Behold: The Fried Bologna Sandwich

Food Features fried bologna sandwich
Behold: The Fried Bologna Sandwich

The American South may be the country’s most misunderstood region. Those who aren’t from the South often view it as backward, culturally lacking or wholly conservative—all assumptions that deny the incredible diversity, strength and resilience of the region. But the South is also appropriately recognized for its food culture, and that recognition is deserved: It boasts some of the United States’ most delicious dishes, largely shaped by the contributions of various African and other immigrant cultures.

The fried bologna sandwich may not be found solely in the South, but it’s certainly a staple of budget-friendly Southern cuisine. Bologna itself, as the name suggests, originated in Bologna, Italy, but it reaches its peak form when it’s fried, or griddled, and sandwiched between two slices of white bread.

At their core, fried bologna sandwiches are all about simplicity: white bread, mayonnaise and, obviously, bologna, are the essential ingredients, although countless variations call for additions such as mustard, pimento cheese, lettuce and even butter. I personally think that fried, fatty, crispy bologna needs a fresh, zingy counterpart like sliced red onions. Fried bologna experts will tell you to cut slits into the edges of each slice of bologna to prevent the deli meat from curling up in the pan.

I love bologna, both straight out of the fridge and straight out of the frying pan, but admittedly, the texture of unfried bologna can be a turn-off to some. Bologna has a texturally bouncy and slightly slimy quality to it, which may not appeal to those who tend to opt for leaner, less highly processed deli meats. Frying the bologna, though, alters its odd textural quality, turning the fatty meat crispy. This is the primary appeal of a fried bologna sandwich: That crispness (or crunchiness, if you keep it in the pan even longer) is akin to bacon or other fried, fatty meats. When combined with the softness of (preferably untoasted) white bread, it’s an undeniably enjoyable textural combination with an accessible flavor that can be dressed up with the condiments of the eater’s choice.

Fried bologna sandwiches weren’t a common treat in my household growing up, despite living in the South for 15 years, although there were occasions when we would indulge in the simple but supremely tasty dish. It wasn’t until I got to college that I truly embraced the fried bologna sandwich. Since it’s made with such inexpensive ingredients, it was an easy snack to prepare after class or before going out to the bar. (This is the ideal pre- or post-drinking food thanks to its high fat and carb content.)

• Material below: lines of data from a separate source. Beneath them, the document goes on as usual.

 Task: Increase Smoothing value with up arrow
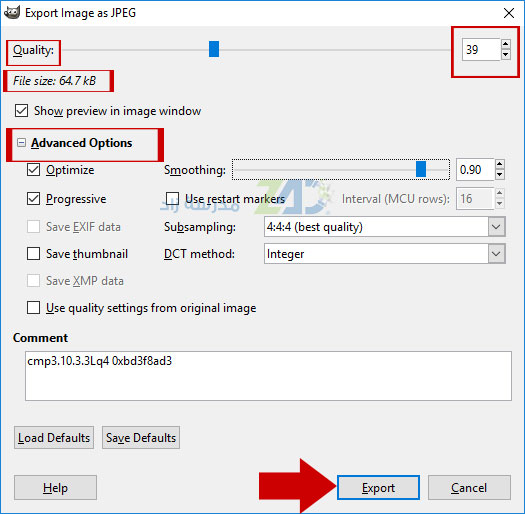(x=500, y=164)
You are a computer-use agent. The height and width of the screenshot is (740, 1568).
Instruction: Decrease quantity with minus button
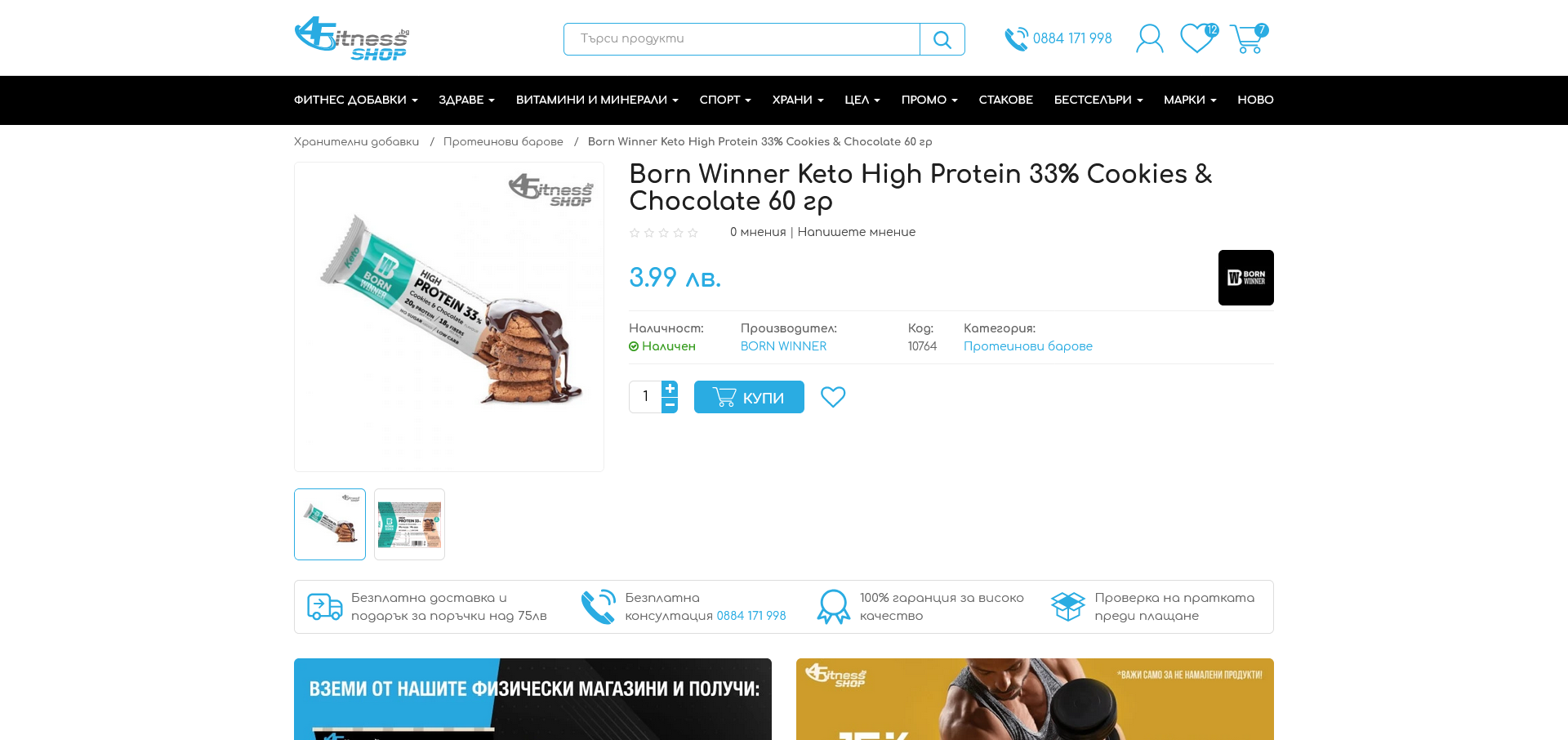(x=670, y=405)
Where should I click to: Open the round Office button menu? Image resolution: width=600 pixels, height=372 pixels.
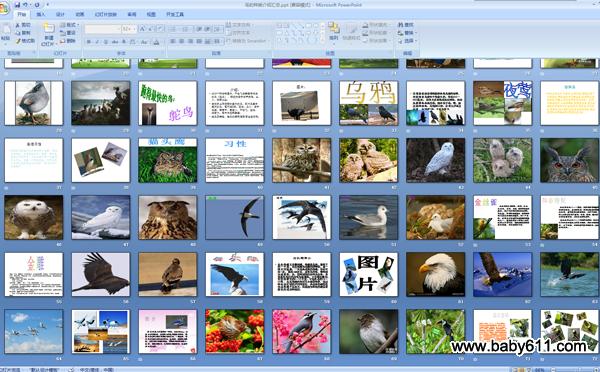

Although I do believe that fried bologna sandwiches deserve to rise to the top of the sandwich hierarchy, I admittedly have mixed feelings about them. They’re delicious, yes, but they’re also made with processed meat, which is undeniably bad for your health and for the environment. And although the same kind of sandwich could arguably be made with vegetarian meat, I don’t necessarily think a mass-produced, ultra-processed veggie deli slice is the answer to our fried bologna woes. Additionally, no veggie deli slice I’ve ever tried has the fattiness and the bouncy texture that makes bologna what it is.

Ultimately, it’s not a sandwich I eat on the regular—it’s not exactly a dish that easily fits into a balanced diet—but I can’t deny that whenever I do indulge in a fried bologna sandwich, I feel a bit more connected to my dubiously Southern roots, whatever that means for someone who was born in the Midwest but who came of age in the South. One thing is for sure: If you want to experience a Southern classic, a budget food staple for so many, a deliciously velvety, crispy sandwich that somehow blends simplicity with a cheeky sort of sophistication, a fried bologna sandwich is a must-try meal.